Depuis le début de l’année, Eric Niederhauser dirige Retraites Populaires. S’il espère que la révision de la loi sur la prévoyance professionnelle sera acceptée en septembre, il juge que le système suisse des retraites tiendra quoi qu’il en soit.
Le Temps du 28 avril 2024
Alexandre Beuchat, Aline Bassin
A quelques mois d’une votation de tous les dangers sur la réforme de la prévoyance professionnelle, on pourrait s’attendre à rencontrer un homme inquiet. Il n’en est rien. Eric Niederhauser, serein, nous accueille dans son spacieux bureau du bâtiment de Retraites Populaires qui offre une vision à 180 degrés sur Lausanne, avec la cathédrale trônant en arrière-plan.

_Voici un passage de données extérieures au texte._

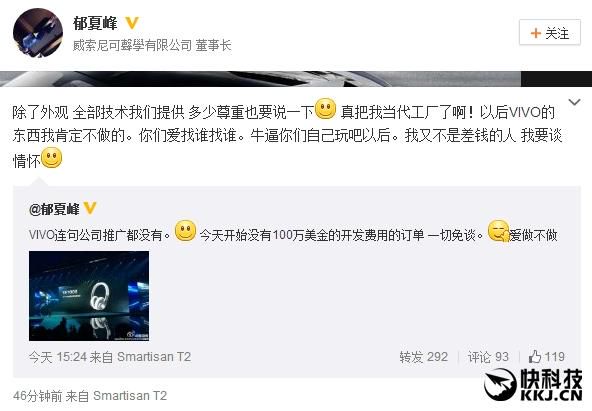
Task: Click the yellow V verification badge
Action: tap(132, 23)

Cet actuaire de 49 ans a pris en janvier la tête de l’institution de droit publique. Après la terrible année 2022 sur les marchés financiers et à l’instar de la majorité des autres caisses de pension suisse, Retraites Populaires, un acteur important de l’immobilier et de la prévoyance professionnelle a pu redresser la barre l’an dernier. Ses placements ont dégagé un rendement de 4,3%. Une participation aux excédents à hauteur de 32 millions de francs a pu être versée aux personnes assurées, ainsi qu’une allocation unique totale de 3,5 millions aux bénéficiaires du 2e pilier. Quelque 118 000 personnes sont affiliées à l’entreprise mise sur les fonts baptismaux en 1912.

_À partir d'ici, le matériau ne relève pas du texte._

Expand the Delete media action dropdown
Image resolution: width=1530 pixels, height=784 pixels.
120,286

A la suite de l’aboutissement du référendum déposé par la gauche en 2023, les citoyens suisses retourneront aux urnes en septembre pour voter sur la révision de la loi sur la prévoyance professionnelle, une perspective qui suscite beaucoup de fébrilité dans le milieu des caisses de pension.
Le Temps: Craignez-vous que la réforme de la LPP ne passe pas la rampe en votation populaire?
Eric Niederhauser: A l’exception de la votation sur l’AVS en 2022, toutes les tentatives de réformes du système des retraites ont échoué ces vingt dernières années. Le doute est donc permis, d’autant plus que comme pour l’initiative sur une 13ème rente AVS, les véritables enjeux qui se cachent derrière les aspects techniques du dossier sont difficiles à comprendre. Des raccourcis sont faits et ils orientent l’opinion des citoyens qui votent avec ce qu’ils croient être plus avantageux pour leur pouvoir d’achat dans l’immédiat.
Avec la baisse du taux de conversion de 6,8 à 6,0%, la réforme va effectivement appauvrir les futurs retraités, non?
C'est partiellement faux. Ce qui est souvent mal compris, c'est que la révision de la LPP fixe les minima légaux. Selon les estimations, environ 15% des assurés sont couverts par cette prestation minimale et, donc, concernés par la révision. Et leur caisse a déjà dû prendre des mesures en compensant l’application d’un taux de conversion trop élevé par des cotisations plus élevées ou des intérêts versés plus faible. Le reste des assurés sont affiliés à des caisses de pension qui vont au-delà du minimum légal et qui pratique déjà un taux de conversion inférieur à 6%. Ils ne seront pas ou peu touchés.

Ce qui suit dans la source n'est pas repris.